§ **The problem**
Please say how many lines in the records below contain the word "computer". Give the number and nothing more.

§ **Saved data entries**
● ● ● ● ● ● ●
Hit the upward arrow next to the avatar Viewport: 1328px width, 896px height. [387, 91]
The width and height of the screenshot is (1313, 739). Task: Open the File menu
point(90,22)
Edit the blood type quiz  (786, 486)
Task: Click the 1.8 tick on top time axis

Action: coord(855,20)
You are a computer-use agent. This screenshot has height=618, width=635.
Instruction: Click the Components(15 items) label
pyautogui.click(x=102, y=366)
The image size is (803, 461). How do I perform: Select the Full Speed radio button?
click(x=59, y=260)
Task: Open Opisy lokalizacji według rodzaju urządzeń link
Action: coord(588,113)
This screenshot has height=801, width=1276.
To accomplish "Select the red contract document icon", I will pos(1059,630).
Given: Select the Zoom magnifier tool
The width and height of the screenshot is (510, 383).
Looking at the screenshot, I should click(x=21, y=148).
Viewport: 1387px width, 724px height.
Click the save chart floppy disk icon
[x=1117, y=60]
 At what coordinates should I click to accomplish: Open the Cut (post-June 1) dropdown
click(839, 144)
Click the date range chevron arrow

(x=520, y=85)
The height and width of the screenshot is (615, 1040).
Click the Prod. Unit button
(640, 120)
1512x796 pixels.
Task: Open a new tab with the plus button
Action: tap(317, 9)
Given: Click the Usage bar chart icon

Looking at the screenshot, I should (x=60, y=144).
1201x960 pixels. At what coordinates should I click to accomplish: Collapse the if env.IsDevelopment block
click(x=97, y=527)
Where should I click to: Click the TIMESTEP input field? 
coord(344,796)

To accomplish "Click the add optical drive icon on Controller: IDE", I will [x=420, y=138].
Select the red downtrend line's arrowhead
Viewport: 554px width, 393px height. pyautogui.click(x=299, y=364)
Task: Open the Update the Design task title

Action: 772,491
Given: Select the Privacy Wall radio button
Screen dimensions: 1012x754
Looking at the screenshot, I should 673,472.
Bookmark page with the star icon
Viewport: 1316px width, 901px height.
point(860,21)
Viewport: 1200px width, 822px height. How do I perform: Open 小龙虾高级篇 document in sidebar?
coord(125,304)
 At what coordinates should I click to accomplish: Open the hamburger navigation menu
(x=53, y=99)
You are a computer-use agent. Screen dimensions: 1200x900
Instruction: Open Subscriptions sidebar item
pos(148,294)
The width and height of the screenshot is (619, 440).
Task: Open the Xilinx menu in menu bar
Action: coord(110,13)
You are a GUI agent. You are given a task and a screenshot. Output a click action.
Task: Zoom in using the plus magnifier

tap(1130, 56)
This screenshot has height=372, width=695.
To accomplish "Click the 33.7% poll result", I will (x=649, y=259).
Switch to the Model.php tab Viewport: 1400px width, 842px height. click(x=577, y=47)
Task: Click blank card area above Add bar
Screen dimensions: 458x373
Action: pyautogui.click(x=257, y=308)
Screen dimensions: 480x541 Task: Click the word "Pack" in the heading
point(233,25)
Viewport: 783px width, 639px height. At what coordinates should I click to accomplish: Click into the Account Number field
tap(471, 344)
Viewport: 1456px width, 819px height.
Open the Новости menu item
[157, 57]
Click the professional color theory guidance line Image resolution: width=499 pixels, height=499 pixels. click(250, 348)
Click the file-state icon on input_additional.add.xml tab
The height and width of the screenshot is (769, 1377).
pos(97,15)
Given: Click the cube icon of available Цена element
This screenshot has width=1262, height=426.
● ● ● ● ● ● ●
§ **Exercise solution**
2